This is a story also about how the UFT and NYSUT deliberately harm UFT members brought to 3020-a on bogus charges of incompetency, and how the Peer Intervention Program Plus ("PIP+") is the tool which gets rid of employees of the NYC DOE quickly and unfairly. PIP+ uses an "independent observer" who is not "independent" to give the Principal enough supporting false documentation to go for termination of the person who takes the program. The UFT, NYSUT, and the NYC DOE are intentionally lying to members as to the goal of PIP+. Mike's 3020-a Arbitrator, Roy N. Watanabe, Esq. ("Watanabe") didn't buy it, agreed with David's and my argument, and effectively exonerated Mike in his decision, available in four parts here:

Roy Watanabe decision pp. 1-20
Roy Watanabe decision pp. 21-43
Roy Watanabe decision pp. 44-66
Roy Watanabe decision pp. 67-84



Ms. Delia Travieso was the Department's Attorney at Mike's Hearing, I was the paralegal in this matter. Mike's case is a tale of revenge by Principal Bost so full of venom that it was almost easy to prove. By the way, NYSUT Attorneys will not bring in the backstory behind a "U" rating given to a teacher rated "S" for 10, 15, 20, even 30 years without any disciplinary action or "U-rating.".

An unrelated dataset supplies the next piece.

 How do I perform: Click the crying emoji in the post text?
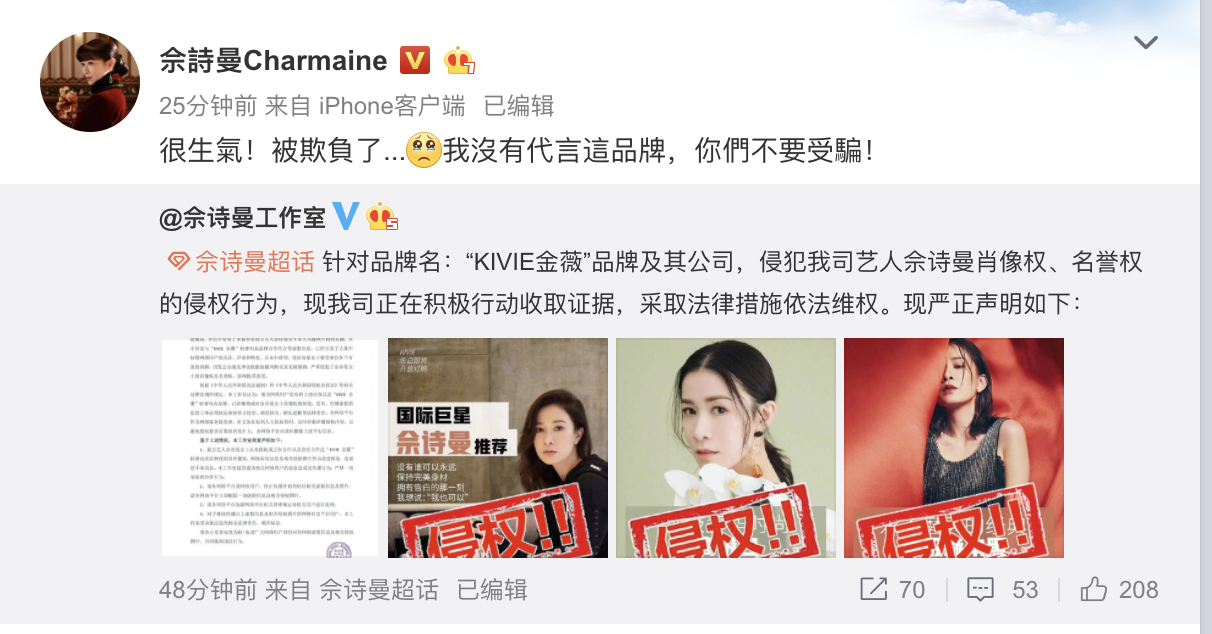(424, 151)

How this happens is, in my opinion, important in 3020-a. NYSUT attorneys say the backstory is irrelevant.
NYSUT Attorneys refuse to provide the Hearing record with the unlawful, harassing, and often criminal acts of a principal. When I worked at the UFT I was told by every rep that everyone in the rubber rooms were guilty, and I was told to leave it at that. I was not allowed to look into the "investigators" from OEO, OSI, or SCI. In Mike's case, the inconsistencies of all the NYC DOE witnesses were brought in, and examined in detail on the record. The proof of the pudding is in the eating. The NYC DOE did not bring in Richard Bost to testify, and we asked Watanabe for a ruling of adverse inference against the Department.

Indeed, Mike's original NYSUT Attorney told him to resign. Mike was furious with the careless way the assigned NYSUT Attorney threw him and his case into the trash can. She evidently told him that he would never win, this was a cut and dry case of incompetence, and he should immediately resign. Teachers and staff at Bost's school knew me, so Mike contacted me, and I gave him the names of a few other Attorneys who he could speak to about taking his case.
 
Larry Cline and Tom Perkins
 
He hired Larry Cline and Tom Perkins, shysters of the highest order in my opinion. They say on their website that they do3020-a hearings, so if you want to be terminated, hire them. These two should be disbarred, and I am sorry to this day that I mentioned their names with possibly doing a 3020-a for Mike. Tom Perkins appeared for Mike at the hearing date after he fired his NYSUT attorney, (Mike asked for and was granted an open and public hearing, thank goodness!!!!) and a deal was offered that changed Mike's "U" rating to "S" as long as he resigned. 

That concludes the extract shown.